How to specify boundary current

Hi all,

I want to know if the neutron current on the boundary (inward and outward) can be specified in openmc. In other words, the boundary current is given as the boundary condition. How to apply this boundary in openmc. Can you give me some advice? Thank you.

yahui

There’s no “easy” way to do this, but depending on the shape of your boundary, there may be several ways to achieve it. For starters, if your boundary is an x-, y- or z-plane, you can use openmc.stats.CartesianIndependent to specify a distribution over each of the directions. For example, to have a source on a plane at z=5 that extends from x=-10 to 10 and y=-10 to 10:

x_dist = openmc.stats.Uniform(-10, 10)
y_dist = openmc.stats.Uniform(-10, 10)
z_dist = openmc.stats.Discrete([5.0], [1.0])
spatial_dist = openmc.stats.CartesianIndependent(x_dist, y_dist, z_dist)

Then you would need an angular distribution. For example, if you wanted a monodirectional distribution facing in the negative z direction:

angle_dist = openmc.stats.Monodirectional((0.0, 0.0, -1.0))

Then put these together in a source object

settings = openmc.Settings()
settings.source = openmc.Source(space=spatial_dist, angle=angle_dist)
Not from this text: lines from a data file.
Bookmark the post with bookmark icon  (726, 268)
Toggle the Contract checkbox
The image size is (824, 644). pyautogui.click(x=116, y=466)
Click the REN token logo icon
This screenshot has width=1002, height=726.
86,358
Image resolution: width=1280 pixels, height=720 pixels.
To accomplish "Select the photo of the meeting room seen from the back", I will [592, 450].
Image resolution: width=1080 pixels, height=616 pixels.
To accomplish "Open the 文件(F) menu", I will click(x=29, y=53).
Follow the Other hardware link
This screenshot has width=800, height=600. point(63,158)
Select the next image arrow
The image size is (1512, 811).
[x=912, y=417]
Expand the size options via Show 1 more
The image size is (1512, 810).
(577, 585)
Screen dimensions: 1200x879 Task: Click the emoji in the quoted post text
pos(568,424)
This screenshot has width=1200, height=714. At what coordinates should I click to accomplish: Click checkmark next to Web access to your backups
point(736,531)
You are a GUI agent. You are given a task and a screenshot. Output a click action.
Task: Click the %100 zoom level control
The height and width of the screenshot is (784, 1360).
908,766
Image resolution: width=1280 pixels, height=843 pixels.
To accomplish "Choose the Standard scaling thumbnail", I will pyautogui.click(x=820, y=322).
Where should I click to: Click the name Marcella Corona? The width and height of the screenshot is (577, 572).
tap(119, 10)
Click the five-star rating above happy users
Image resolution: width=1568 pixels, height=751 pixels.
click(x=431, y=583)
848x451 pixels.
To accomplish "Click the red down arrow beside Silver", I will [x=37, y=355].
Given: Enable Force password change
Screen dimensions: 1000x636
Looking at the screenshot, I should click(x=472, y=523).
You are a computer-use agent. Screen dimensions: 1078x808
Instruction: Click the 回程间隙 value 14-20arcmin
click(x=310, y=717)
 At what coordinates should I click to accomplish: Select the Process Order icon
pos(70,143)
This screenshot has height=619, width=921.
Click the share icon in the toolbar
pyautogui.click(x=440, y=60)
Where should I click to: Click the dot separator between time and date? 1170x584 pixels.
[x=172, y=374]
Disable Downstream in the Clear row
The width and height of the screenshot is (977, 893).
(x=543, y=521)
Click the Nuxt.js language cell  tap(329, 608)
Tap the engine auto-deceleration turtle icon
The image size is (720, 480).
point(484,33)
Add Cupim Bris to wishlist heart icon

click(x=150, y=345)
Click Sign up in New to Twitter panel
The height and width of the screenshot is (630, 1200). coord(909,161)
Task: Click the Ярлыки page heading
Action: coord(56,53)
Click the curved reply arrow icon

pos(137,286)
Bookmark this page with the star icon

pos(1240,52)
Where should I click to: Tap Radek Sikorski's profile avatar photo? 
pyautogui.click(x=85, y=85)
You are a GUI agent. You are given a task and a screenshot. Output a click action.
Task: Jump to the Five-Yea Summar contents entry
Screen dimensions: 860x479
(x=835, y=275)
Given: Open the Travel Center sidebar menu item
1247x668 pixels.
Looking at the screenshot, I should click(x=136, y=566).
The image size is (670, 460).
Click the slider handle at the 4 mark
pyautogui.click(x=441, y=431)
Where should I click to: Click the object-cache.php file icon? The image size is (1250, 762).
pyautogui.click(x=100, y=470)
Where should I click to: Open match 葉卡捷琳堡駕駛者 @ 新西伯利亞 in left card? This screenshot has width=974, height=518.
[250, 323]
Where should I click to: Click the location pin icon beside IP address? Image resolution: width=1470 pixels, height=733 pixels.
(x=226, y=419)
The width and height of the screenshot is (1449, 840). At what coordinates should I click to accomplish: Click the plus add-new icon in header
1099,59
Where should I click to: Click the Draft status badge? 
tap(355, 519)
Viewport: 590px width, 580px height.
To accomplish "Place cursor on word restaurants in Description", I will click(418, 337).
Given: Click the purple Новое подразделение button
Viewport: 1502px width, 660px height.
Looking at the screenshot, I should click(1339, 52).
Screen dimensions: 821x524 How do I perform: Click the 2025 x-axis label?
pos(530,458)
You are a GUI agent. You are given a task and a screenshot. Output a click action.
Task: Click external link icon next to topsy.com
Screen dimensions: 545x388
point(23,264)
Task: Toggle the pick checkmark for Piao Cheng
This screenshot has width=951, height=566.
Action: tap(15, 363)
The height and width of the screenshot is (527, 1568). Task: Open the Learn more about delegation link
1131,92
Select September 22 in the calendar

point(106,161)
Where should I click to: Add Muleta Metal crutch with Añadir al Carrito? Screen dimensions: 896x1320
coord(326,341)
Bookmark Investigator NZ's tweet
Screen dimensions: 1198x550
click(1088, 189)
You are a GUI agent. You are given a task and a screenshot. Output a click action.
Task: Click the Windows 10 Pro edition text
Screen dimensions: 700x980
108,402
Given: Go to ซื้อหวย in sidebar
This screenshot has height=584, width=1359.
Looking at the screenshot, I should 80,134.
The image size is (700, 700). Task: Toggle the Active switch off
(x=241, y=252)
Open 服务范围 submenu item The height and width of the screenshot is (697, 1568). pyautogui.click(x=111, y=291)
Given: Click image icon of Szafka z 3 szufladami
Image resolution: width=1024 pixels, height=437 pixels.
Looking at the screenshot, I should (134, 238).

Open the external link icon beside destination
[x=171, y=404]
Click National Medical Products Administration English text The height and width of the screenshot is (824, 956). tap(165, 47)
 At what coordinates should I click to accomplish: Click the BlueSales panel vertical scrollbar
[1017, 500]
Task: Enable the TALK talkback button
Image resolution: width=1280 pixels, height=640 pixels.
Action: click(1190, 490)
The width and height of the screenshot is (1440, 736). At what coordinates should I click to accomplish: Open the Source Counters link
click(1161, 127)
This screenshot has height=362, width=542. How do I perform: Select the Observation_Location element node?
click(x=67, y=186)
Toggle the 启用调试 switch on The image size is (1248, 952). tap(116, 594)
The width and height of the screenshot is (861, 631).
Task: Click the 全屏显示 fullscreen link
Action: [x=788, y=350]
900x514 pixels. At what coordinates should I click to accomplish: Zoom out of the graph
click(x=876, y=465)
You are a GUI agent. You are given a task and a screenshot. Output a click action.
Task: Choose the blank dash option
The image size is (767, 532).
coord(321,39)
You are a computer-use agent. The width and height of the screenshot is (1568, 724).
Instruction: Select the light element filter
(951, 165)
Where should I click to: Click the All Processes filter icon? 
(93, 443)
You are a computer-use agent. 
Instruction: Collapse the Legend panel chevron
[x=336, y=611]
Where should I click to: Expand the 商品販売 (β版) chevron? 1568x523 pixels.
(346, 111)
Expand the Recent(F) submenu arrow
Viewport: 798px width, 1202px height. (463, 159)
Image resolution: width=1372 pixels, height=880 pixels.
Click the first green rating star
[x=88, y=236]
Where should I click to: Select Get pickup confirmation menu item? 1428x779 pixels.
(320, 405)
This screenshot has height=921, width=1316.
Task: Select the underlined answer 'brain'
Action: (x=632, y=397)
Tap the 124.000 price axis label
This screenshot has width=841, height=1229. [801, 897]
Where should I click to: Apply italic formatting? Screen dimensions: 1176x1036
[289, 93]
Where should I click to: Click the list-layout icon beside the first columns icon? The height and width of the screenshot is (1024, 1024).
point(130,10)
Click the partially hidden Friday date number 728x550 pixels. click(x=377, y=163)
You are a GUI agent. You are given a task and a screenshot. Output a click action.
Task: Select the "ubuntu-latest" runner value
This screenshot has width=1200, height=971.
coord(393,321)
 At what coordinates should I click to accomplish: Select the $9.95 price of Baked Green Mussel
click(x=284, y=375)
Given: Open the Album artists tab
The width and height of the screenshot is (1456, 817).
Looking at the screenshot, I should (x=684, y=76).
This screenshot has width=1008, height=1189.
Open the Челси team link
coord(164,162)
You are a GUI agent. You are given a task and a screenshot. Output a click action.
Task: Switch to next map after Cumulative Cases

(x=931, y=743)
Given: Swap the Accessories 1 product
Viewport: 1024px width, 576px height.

If this is not a viable approach, you could create a source file manually with source points distributed on the boundary

n_source = 10000
source_particles = []
for _ in range(n_source):
    # sample position/angle/energy of source site using Python
    p = openmc.SourceParticle(...)
    source_particles.append(p)
openmc.write_source_file(source_particles, "my_source.h5")

Then specify in the settings to use this file:

settings = openmc.Settings()
settings.source = openmc.Source(filename="my_source.h5")

Finally, your last option might be to write a C++ custom source routine.